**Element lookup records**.
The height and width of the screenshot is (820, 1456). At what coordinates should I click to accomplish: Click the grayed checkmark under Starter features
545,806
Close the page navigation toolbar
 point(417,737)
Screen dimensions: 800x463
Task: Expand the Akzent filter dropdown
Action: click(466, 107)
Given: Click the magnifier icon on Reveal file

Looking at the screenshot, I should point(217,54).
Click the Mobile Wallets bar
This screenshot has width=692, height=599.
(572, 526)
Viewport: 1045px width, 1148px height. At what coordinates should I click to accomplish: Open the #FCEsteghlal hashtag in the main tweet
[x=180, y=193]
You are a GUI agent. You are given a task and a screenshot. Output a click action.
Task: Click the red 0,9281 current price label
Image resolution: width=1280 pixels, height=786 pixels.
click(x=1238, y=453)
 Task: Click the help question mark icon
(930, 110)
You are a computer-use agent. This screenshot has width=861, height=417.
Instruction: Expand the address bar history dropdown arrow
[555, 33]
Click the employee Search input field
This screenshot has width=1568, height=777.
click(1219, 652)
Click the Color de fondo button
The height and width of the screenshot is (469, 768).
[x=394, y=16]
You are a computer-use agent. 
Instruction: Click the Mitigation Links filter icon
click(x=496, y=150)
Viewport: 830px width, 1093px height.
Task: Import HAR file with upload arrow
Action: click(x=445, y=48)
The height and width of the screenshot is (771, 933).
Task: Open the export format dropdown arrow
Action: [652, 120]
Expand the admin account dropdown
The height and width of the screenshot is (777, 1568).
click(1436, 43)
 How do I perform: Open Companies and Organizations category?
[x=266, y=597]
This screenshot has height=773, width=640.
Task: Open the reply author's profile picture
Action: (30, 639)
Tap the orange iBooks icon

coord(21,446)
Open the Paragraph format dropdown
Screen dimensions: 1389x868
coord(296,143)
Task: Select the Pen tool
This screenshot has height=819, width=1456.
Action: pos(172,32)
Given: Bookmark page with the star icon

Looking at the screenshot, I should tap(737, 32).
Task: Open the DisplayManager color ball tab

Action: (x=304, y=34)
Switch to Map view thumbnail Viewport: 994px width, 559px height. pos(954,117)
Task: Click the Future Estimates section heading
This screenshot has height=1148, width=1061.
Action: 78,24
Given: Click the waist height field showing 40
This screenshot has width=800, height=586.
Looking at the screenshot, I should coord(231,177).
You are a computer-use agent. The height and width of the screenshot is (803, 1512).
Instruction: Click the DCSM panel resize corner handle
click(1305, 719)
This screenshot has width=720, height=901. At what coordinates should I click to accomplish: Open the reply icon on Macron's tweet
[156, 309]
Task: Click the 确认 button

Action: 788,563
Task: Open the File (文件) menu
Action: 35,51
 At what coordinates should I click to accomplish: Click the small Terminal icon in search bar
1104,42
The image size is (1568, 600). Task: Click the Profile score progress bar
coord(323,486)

**AIM**. Please output every line of the listing above as a JSON array of strings, one string per line, and leave out the blank lines.

**WORKED ANSWER**.
[
  "The height and width of the screenshot is (820, 1456). At what coordinates should I click to accomplish: Click the grayed checkmark under Starter features",
  "545,806",
  "Close the page navigation toolbar",
  " point(417,737)",
  "Screen dimensions: 800x463",
  "Task: Expand the Akzent filter dropdown",
  "Action: click(466, 107)",
  "Given: Click the magnifier icon on Reveal file",
  "Looking at the screenshot, I should point(217,54).",
  "Click the Mobile Wallets bar",
  "This screenshot has width=692, height=599.",
  "(572, 526)",
  "Viewport: 1045px width, 1148px height. At what coordinates should I click to accomplish: Open the #FCEsteghlal hashtag in the main tweet",
  "[x=180, y=193]",
  "You are a GUI agent. You are given a task and a screenshot. Output a click action.",
  "Task: Click the red 0,9281 current price label",
  "Image resolution: width=1280 pixels, height=786 pixels.",
  "click(x=1238, y=453)",
  " Task: Click the help question mark icon",
  "(930, 110)",
  "You are a computer-use agent. This screenshot has width=861, height=417.",
  "Instruction: Expand the address bar history dropdown arrow",
  "[555, 33]",
  "Click the employee Search input field",
  "This screenshot has width=1568, height=777.",
  "click(1219, 652)",
  "Click the Color de fondo button",
  "The height and width of the screenshot is (469, 768).",
  "[x=394, y=16]",
  "You are a computer-use agent. ",
  "Instruction: Click the Mitigation Links filter icon",
  "click(x=496, y=150)",
  "Viewport: 830px width, 1093px height.",
  "Task: Import HAR file with upload arrow",
  "Action: click(x=445, y=48)",
  "The height and width of the screenshot is (771, 933).",
  "Task: Open the export format dropdown arrow",
  "Action: [652, 120]",
  "Expand the admin account dropdown",
  "The height and width of the screenshot is (777, 1568).",
  "click(1436, 43)",
  " How do I perform: Open Companies and Organizations category?",
  "[x=266, y=597]",
  "This screenshot has height=773, width=640.",
  "Task: Open the reply author's profile picture",
  "Action: (30, 639)",
  "Tap the orange iBooks icon",
  "coord(21,446)",
  "Open the Paragraph format dropdown",
  "Screen dimensions: 1389x868",
  "coord(296,143)",
  "Task: Select the Pen tool",
  "This screenshot has height=819, width=1456.",
  "Action: pos(172,32)",
  "Given: Bookmark page with the star icon",
  "Looking at the screenshot, I should tap(737, 32).",
  "Task: Open the DisplayManager color ball tab",
  "Action: (x=304, y=34)",
  "Switch to Map view thumbnail Viewport: 994px width, 559px height. pos(954,117)",
  "Task: Click the Future Estimates section heading",
  "This screenshot has height=1148, width=1061.",
  "Action: 78,24",
  "Given: Click the waist height field showing 40",
  "This screenshot has width=800, height=586.",
  "Looking at the screenshot, I should coord(231,177).",
  "You are a computer-use agent. The height and width of the screenshot is (803, 1512).",
  "Instruction: Click the DCSM panel resize corner handle",
  "click(1305, 719)",
  "This screenshot has width=720, height=901. At what coordinates should I click to accomplish: Open the reply icon on Macron's tweet",
  "[156, 309]",
  "Task: Click the 确认 button",
  "Action: 788,563",
  "Task: Open the File (文件) menu",
  "Action: 35,51",
  " At what coordinates should I click to accomplish: Click the small Terminal icon in search bar",
  "1104,42",
  "The image size is (1568, 600). Task: Click the Profile score progress bar",
  "coord(323,486)"
]